As provas denominadas “bulldog”, “laço de bezerro” e “laço em dupla”, pelas características e descrição é possível deduzir que provocam dores e sofrimentos aos animais a elas submetidos, o mesmo ocorrendo com as provas que utilizam esporas, chicotes e o denominado sedém, instrumento especialmente engenhado para produzir dores na região pélvica dos animais, fazendo-os pular. Basta, para tanto, ler a descrição dessas provas. São desnecessários maiores conhecimentos científicos para auferir a dor sentida pelo animal.

Há os que alegam que os instrumentos utilizados para fazerem o animal pular não causam dor, mas apenas “cócegas” ou, quando muito, “incômodo” e que, por lei, as cordas que lhe comprimem a região abdominal, conhecida como sedém, é de algodão puro. Ora, isto não elimina a agressão! Alguém que morre enforcado chegará ao óbito, independentemente da corda ser de sisal ou de seda pura. O mesmo se diz das esporas que não são com pontas, mas achatadas, como moedas. Esquecem que a lesão é causada pelo contato e pressão do ferro com a pele. Aliás, é oportuno transcrever o teor de decisão do Tribunal de Justiça de São Paulo, de 2001, no sentido de que: “Um certo instrumento, ou uma determinada prova, não deixam de ser cruéis simplesmente porque o legislador assim dispôs. Não se desfaz a crueldade por expressa disposição de lei”. (TJSP, Apelação Cível 168.456- 5/5, j.24.10.2001, Re. Des. Teresa Ramos Marques, j. 24.10.2001)

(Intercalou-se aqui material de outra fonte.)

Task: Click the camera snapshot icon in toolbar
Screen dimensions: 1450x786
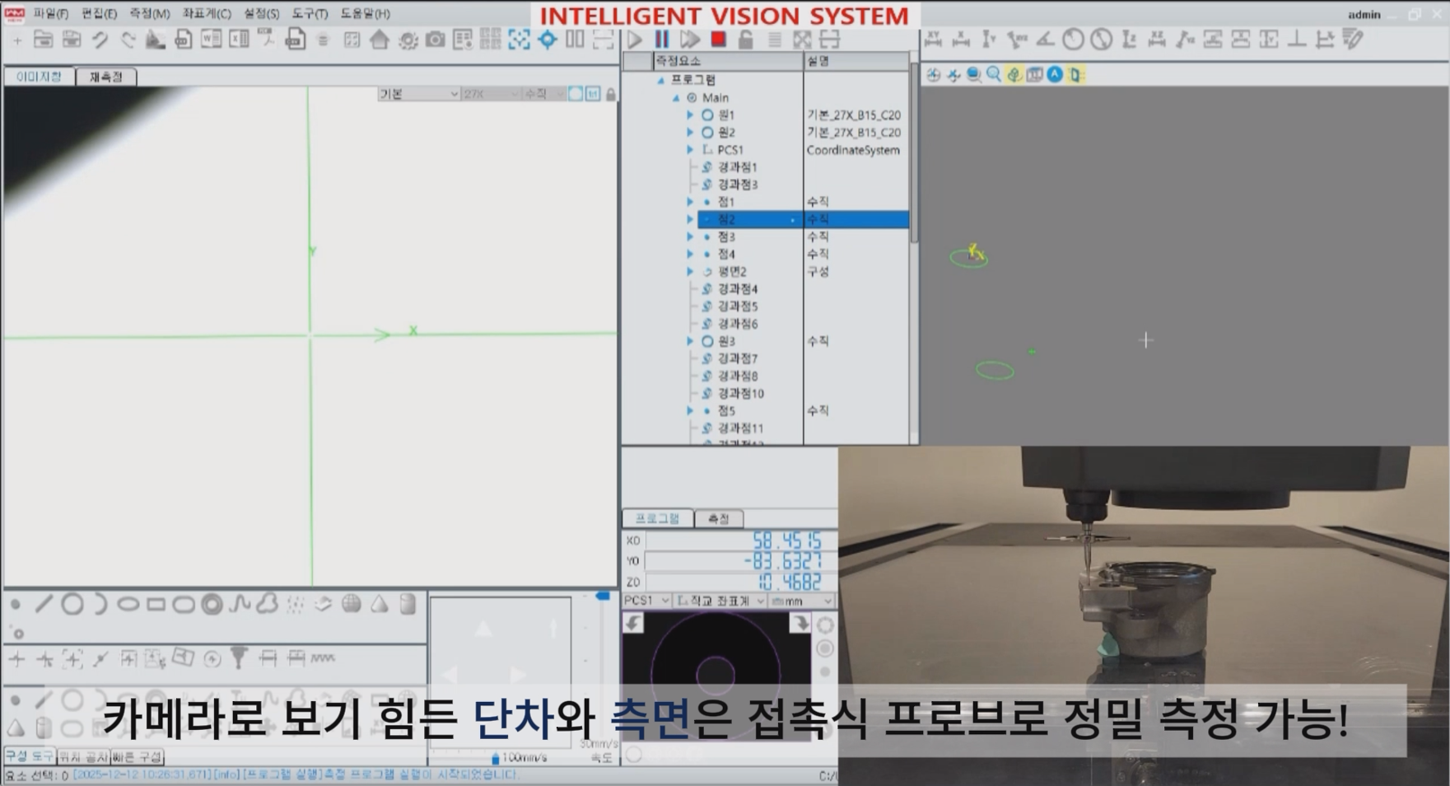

A escola cumpriu sua função social ao levar aos vereadores subsídios teóricos, filosóficos, éticos, fisiológicos, entre outros, para que deliberem em favor da decisão de proibir a realização de rodeios e também do uso de animais em circo. Acreditamos que fazendo assim o município de Contagem assumirá uma posição de vanguarda, defendendo valores que, se hoje ainda são minoritários, certamente farão parte de uma mudança da mentalidade do horizonte cultural. Estão em jogo, portanto, a decisão e a coragem de refletir e decidir-se por valores e posturas que respondam às inquietações dos tempos modernos, ou continuar na comodidade de manter as mesmas respostas de sempre, desperdiçando uma oportunidade histórica de acolher e criar condições de possibilidade para que o novo aconteça.

Referências:
http://jus.com.br/artigos/21812/os-rodeios-e-a-jurisprudencia-paulista-sobre-as-praticas-que-submetem-animais-a-crueldade/3#ixzz2ezjWFZoc

REGAN, Tom. Jaulas Vazias: encarando o desafio dos direitos animais. Tradução Regina Rheda. Porto Alegre, RS: Lugano, 2006.